第495話 ど男戦士さんとおめでとう

【前回のあらすじ】


 男戦士がリーナス自由騎士団を抜けた理由。

 それは、現団長である壁の魔法騎士の妻――ユリィを手にかけたからだった。


 その負い目故に、彼は騎士団を抜けて冒険者へと身をやつした。

 しかしながら、彼は再び彼女の死を前にして、その決意を述べた。

 その過去を清算した。


「任せてくれ。絶対に、君の死を無駄にはしない。君の死から逃げたりしない。俺は――リーナス自由騎士団の騎士、ティトだ!!」


 彼は確かに逃げた。

 リーナス自由騎士団から逃げ出した。

 けれども、今からでもそれに立ち向かうと。

 決して目を逸らさないと。


 彼女に対して約束してみせた。


 それが、彼の乗り越えるべき過去であった。


◇ ◇ ◇ ◇


 世界が白く霞んでいく。

 木々が、兵が、空が、矢が、剣が、血に濡れた大地が、まるで薄氷が割れるようにして壊れていく。迫りくる兵たちと戦っていた彼の盟友である壁の魔法騎士も、その崩れた光景の中へと消え去って、白い世界に今、彼と女騎士だけが残された。


 女騎士の脾腹に開いた穴がふさがる。

 気が付けば、彼女と男戦士は立って向かい合い、視線を交わらせていた。

 男戦士は今の姿――リーナス自由騎士団を抜けて、冒険者として身をやつした――に戻っている。
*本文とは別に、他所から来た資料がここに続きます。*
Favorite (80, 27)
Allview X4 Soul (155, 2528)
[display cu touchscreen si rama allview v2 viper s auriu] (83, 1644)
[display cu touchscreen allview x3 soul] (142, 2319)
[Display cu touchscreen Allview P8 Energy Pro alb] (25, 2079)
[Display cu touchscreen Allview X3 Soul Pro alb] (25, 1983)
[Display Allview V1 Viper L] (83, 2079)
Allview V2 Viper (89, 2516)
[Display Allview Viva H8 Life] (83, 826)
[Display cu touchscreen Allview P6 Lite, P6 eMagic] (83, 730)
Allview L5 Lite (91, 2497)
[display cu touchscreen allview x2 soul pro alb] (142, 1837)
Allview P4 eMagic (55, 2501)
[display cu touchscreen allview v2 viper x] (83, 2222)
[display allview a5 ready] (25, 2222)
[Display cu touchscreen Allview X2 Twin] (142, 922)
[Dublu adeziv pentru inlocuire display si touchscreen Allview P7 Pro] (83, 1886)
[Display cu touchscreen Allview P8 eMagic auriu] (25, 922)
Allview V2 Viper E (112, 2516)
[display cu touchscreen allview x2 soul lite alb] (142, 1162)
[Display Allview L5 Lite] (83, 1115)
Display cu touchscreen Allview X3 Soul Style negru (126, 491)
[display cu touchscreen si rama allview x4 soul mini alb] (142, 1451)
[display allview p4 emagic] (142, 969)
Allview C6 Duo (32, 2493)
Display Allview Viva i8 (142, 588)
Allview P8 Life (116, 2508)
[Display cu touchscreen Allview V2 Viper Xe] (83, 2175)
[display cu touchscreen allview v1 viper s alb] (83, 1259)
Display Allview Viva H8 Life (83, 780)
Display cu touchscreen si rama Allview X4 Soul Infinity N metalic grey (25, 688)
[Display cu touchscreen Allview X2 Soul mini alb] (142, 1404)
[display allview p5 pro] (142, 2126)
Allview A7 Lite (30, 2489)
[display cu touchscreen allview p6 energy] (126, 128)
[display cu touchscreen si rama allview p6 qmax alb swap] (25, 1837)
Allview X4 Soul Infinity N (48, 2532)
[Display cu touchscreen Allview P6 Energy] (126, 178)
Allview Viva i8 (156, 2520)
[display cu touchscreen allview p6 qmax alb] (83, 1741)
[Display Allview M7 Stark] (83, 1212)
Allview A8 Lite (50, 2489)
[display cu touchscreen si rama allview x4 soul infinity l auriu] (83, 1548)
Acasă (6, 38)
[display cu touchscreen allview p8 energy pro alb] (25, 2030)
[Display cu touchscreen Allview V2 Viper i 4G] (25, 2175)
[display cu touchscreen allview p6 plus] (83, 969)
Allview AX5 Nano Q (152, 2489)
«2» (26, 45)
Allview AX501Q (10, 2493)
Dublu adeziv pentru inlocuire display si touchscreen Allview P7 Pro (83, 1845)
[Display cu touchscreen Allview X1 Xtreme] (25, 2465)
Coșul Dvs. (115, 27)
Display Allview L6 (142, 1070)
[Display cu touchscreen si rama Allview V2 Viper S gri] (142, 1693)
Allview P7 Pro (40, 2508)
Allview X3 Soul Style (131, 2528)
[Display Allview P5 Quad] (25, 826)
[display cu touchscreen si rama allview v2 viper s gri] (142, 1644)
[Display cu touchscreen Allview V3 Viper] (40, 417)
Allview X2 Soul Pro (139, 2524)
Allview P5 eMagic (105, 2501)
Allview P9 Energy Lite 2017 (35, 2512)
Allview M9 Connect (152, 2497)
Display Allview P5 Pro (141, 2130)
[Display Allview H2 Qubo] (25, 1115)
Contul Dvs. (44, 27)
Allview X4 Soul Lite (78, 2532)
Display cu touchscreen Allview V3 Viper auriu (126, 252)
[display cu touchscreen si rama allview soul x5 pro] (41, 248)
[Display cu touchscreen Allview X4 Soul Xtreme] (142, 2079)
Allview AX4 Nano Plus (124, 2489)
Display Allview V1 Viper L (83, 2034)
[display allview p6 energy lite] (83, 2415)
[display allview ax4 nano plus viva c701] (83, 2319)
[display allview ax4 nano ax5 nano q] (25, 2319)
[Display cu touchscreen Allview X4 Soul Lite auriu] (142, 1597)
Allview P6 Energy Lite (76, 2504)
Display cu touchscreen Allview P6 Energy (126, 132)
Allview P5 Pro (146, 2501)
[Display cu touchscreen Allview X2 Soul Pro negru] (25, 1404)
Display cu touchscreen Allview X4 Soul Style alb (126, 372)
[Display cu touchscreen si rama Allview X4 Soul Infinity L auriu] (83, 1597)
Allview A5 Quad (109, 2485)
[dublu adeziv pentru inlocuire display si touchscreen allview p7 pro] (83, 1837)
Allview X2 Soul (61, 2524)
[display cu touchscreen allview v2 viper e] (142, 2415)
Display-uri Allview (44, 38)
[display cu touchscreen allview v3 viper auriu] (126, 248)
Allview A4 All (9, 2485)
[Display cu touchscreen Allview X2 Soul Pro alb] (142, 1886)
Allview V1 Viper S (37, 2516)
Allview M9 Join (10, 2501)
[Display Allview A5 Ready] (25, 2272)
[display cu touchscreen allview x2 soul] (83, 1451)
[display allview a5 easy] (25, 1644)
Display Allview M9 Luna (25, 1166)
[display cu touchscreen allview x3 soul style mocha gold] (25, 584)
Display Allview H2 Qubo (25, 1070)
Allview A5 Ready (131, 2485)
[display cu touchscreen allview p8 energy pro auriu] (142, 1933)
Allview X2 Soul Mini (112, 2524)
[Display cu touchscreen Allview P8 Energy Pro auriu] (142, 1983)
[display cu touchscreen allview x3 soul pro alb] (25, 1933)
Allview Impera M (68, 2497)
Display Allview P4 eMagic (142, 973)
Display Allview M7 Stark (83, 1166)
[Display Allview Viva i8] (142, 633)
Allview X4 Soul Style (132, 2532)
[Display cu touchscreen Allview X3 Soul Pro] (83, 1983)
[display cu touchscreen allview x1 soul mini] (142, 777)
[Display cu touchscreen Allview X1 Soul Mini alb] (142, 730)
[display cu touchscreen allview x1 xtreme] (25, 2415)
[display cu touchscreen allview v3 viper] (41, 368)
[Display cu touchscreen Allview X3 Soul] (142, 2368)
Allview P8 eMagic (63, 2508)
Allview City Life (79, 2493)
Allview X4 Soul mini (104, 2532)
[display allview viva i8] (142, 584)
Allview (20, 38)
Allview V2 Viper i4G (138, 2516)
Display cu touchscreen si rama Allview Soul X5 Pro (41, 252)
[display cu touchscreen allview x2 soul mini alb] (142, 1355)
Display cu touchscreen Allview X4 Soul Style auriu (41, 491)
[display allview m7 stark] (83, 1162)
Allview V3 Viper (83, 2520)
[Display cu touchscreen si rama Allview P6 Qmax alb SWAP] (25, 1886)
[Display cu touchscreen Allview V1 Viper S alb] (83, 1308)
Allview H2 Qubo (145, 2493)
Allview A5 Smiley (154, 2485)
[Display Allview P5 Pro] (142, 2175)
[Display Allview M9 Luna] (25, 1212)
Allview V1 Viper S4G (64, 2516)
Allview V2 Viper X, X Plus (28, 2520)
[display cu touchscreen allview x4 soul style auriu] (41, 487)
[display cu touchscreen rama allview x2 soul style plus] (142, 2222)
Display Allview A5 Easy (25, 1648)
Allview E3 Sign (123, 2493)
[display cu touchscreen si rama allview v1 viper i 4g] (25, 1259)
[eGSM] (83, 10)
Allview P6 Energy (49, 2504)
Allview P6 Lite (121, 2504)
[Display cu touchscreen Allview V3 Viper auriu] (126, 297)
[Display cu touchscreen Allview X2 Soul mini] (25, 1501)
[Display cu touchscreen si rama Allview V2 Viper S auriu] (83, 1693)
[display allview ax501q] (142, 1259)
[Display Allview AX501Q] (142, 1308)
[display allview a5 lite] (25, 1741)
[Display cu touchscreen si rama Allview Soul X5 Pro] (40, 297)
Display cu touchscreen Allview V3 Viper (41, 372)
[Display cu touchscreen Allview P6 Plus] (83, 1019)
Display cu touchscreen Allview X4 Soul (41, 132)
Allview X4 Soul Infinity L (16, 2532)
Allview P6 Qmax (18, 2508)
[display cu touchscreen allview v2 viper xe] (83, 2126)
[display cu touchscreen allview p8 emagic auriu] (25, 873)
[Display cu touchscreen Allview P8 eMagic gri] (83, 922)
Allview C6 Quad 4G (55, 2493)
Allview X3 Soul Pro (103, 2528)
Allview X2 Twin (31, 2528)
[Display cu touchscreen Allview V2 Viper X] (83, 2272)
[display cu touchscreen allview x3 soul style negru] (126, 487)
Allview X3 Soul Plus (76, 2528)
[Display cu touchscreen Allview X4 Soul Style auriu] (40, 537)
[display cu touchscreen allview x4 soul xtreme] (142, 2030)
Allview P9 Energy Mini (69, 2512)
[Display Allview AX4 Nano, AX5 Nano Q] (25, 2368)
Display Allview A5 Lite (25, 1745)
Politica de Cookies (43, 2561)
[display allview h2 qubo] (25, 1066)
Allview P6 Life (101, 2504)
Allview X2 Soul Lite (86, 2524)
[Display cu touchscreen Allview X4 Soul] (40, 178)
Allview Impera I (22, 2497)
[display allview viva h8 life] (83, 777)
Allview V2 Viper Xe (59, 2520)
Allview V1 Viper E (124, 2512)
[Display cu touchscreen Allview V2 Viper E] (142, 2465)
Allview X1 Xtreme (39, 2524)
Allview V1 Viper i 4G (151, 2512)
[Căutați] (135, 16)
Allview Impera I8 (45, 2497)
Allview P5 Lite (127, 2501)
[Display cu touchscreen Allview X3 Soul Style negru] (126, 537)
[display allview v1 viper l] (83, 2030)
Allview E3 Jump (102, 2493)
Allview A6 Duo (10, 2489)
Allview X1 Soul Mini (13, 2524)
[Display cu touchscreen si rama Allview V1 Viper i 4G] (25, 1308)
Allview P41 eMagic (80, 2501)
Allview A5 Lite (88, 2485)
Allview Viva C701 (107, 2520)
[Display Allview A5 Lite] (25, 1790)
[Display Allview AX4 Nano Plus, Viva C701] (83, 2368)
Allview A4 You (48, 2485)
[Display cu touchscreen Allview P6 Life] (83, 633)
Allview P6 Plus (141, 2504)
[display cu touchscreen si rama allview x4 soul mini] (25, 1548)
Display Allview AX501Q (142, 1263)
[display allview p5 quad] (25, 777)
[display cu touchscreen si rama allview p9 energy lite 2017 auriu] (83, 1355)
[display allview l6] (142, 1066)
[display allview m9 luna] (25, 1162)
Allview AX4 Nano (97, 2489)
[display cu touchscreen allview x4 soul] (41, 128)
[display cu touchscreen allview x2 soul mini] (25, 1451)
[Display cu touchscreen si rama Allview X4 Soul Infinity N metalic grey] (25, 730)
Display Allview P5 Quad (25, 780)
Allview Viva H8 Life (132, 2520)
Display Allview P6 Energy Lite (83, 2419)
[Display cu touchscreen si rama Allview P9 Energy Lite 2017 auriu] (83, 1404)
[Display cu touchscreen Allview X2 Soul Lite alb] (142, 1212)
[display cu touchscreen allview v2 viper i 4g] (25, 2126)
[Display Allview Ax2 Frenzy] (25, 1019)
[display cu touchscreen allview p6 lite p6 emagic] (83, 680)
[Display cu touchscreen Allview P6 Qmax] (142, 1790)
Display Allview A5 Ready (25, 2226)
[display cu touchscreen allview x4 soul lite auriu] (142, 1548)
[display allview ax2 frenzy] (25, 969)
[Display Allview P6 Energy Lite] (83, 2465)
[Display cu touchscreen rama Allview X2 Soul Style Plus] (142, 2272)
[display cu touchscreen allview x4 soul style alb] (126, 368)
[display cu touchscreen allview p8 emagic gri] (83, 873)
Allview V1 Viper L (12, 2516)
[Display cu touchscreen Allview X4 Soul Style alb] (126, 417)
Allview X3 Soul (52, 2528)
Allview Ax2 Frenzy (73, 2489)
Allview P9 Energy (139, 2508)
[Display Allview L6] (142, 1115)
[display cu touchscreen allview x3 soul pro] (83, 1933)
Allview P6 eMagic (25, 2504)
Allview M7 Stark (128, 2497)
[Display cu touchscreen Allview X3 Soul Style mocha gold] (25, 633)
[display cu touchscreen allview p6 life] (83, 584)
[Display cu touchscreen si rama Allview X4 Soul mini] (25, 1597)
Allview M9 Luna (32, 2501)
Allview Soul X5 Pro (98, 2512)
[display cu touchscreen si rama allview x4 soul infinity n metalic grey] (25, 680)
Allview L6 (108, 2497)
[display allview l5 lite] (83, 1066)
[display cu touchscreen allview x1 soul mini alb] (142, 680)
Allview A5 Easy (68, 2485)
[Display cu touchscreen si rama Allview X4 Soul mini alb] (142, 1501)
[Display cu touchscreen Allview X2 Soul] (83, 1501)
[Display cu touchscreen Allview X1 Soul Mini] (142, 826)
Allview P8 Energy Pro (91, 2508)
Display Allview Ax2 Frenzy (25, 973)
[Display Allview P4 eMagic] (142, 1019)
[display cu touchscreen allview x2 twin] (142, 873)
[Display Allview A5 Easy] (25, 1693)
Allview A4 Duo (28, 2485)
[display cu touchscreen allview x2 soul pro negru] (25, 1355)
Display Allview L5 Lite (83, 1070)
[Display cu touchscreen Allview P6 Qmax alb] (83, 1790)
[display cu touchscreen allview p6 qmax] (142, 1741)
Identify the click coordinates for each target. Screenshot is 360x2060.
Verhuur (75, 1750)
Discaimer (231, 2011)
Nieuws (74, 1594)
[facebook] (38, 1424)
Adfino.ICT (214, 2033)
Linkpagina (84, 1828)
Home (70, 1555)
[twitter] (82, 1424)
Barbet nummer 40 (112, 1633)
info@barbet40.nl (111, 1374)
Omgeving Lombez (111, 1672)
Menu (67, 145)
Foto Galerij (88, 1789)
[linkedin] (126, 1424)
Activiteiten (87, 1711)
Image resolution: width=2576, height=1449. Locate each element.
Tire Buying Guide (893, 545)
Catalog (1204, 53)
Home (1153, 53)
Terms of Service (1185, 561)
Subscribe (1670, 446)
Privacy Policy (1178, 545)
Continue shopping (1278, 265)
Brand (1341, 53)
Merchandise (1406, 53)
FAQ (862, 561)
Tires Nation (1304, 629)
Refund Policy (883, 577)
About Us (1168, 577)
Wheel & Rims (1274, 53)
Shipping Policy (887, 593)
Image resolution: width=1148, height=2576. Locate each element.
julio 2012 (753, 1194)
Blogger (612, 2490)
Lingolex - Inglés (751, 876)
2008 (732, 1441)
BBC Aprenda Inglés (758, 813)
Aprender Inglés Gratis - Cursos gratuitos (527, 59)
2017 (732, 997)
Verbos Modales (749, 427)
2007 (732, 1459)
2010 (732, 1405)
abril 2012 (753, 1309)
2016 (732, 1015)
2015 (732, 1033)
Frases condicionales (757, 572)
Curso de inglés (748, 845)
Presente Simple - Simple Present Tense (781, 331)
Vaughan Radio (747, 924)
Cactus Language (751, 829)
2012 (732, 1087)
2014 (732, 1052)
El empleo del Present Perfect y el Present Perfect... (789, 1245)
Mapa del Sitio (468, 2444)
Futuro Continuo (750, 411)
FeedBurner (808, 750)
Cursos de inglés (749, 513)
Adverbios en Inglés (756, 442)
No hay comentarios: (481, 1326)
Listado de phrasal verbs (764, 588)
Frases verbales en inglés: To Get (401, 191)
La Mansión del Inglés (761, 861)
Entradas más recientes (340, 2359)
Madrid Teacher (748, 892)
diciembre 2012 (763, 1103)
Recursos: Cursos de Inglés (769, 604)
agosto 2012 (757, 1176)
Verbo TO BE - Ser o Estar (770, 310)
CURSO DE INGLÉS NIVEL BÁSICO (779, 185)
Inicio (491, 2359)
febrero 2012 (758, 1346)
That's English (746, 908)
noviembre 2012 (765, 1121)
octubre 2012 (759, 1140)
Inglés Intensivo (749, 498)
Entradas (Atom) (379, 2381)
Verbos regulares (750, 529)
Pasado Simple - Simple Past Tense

 そんな彼の姿を糾弾するでもなく女騎士は優しく笑っていた。


「……ごめんなさいね、ティト。貴方にいろんなものを背負わせてしまって」


「そんなことはない。辛くなかったといえば嘘になるが、それでも、結局俺がいけなかったんだ。最後の最後まで、自分の運命から目を背け続けた」


「……貴方の運命って?」


 聞かせて、と、女騎士がまっすぐに男戦士の目を覗き込む。

 その視線に臆することなく、彼は拳を握り締めて答えた。


 彼はこの時、この瞬間まで迷っていた。彼が口にした通り、自分の運命から目を背け続けてきた。耳を塞ぎ、口を噤み、考えるのを止め、そして、流されるままに冒険者稼業に身をひさいできた。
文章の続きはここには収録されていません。